■ Passage provided
"""
In the particular data set we are working with here, the only higher order effect that was significant was the Wordtype by Grade interaction. This means that we would typically only follow up that effect by looking at simple main effects of one of those factors at levels of the other, as well as their interaction contrasts. We would also follow up with contrasts on the Feedback factor since its main effect was significant and no interactions with Feedback were significant.

However, the approach taken here is to demonstrate how the whole suite of effects can be obtained. Initially this document uses the phia package for these evaluations and makes extensive use of the testInteractions function from that package. The methods by “holm”, and “Hochberg” are possible for p value adjustments with contrasts.

6.1 Simple two way interactions

Simple two way interactions can also be obtained (three sets). We don’t expect to be interested in any of these since the three way interaction was not significant, but we might have had an a-priori hypothesis about one or more of them, so illustration is included for completeness.
"""
■ Exercise requirements
Reproduce the passage on following up interaction effects word for word, from start to finish.

Target pointing data:
"""
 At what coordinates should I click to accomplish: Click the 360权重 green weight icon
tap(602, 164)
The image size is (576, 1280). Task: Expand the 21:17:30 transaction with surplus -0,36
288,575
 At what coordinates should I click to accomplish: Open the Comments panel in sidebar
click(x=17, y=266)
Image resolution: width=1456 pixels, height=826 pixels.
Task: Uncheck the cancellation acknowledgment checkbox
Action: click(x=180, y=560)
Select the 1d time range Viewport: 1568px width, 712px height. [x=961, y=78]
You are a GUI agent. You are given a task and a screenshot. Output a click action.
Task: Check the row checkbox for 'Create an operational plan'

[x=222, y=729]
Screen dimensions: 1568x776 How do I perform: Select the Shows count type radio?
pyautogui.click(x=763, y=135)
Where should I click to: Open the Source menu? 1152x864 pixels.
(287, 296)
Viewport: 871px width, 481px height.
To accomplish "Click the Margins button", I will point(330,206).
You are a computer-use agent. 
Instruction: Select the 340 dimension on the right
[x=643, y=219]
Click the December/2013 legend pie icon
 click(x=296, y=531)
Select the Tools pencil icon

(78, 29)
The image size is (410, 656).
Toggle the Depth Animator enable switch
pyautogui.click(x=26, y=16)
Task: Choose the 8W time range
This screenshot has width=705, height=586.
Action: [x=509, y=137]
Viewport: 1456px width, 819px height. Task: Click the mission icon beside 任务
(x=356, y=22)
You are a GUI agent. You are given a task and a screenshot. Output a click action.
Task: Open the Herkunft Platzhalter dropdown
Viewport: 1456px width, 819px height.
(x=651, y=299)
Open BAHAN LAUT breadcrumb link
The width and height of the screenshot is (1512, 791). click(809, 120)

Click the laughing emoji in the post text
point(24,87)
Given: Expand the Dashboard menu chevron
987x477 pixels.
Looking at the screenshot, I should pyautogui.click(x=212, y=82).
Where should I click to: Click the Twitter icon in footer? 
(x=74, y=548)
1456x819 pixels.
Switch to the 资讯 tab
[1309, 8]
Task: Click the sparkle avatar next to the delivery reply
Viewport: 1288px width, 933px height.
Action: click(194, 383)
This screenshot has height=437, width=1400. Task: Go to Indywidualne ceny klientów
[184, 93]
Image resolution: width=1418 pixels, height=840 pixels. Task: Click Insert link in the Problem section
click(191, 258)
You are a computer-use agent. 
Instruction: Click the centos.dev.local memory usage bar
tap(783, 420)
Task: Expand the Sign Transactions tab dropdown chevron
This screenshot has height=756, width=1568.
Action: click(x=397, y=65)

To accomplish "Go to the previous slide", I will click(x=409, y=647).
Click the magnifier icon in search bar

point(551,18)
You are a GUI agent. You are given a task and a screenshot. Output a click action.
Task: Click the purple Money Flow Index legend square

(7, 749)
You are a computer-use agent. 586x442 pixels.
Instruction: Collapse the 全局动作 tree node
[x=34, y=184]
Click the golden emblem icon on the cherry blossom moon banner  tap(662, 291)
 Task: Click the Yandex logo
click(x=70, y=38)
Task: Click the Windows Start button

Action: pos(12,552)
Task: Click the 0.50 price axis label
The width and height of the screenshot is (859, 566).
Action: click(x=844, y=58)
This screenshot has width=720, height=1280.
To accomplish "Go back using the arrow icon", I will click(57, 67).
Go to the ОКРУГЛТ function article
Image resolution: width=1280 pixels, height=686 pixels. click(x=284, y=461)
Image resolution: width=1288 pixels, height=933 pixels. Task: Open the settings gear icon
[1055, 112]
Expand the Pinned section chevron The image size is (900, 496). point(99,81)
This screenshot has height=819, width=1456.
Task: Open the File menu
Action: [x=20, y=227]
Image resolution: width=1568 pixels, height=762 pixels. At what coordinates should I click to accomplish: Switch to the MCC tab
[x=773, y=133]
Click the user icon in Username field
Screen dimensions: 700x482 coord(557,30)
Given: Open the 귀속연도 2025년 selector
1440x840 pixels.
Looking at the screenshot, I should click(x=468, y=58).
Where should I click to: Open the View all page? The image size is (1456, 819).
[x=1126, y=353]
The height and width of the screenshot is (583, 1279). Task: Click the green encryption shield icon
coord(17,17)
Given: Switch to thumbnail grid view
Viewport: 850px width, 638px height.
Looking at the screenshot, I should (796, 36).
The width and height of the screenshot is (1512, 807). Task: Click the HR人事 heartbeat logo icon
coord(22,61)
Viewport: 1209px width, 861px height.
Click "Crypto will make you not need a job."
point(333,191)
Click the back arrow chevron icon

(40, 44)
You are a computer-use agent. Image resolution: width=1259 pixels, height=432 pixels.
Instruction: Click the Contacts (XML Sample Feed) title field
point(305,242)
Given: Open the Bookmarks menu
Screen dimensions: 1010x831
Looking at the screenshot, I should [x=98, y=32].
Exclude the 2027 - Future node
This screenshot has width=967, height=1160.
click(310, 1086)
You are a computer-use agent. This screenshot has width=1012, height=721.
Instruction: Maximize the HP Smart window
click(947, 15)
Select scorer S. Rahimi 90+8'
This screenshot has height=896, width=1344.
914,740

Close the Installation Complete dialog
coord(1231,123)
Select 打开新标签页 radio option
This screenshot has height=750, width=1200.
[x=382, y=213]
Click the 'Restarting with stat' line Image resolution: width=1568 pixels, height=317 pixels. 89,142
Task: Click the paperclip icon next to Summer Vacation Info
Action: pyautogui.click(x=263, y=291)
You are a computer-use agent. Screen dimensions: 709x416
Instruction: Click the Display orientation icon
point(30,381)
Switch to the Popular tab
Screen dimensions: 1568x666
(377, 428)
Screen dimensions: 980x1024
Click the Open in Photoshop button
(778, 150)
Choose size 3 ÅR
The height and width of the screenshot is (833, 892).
"""
■ Task answer
In the particular data set we are working with here, the only higher order effect that was significant was the Wordtype by Grade interaction. This means that we would typically only follow up that effect by looking at simple main effects of one of those factors at levels of the other, as well as their interaction contrasts. We would also follow up with contrasts on the Feedback factor since its main effect was significant and no interactions with Feedback were significant.

However, the approach taken here is to demonstrate how the whole suite of effects can be obtained. Initially this document uses the phia package for these evaluations and makes extensive use of the testInteractions function from that package. The methods by “holm”, and “Hochberg” are possible for p value adjustments with contrasts.

6.1 Simple two way interactions

Simple two way interactions can also be obtained (three sets). We don’t expect to be interested in any of these since the three way interaction was not significant, but we might have had an a-priori hypothesis about one or more of them, so illustration is included for completeness.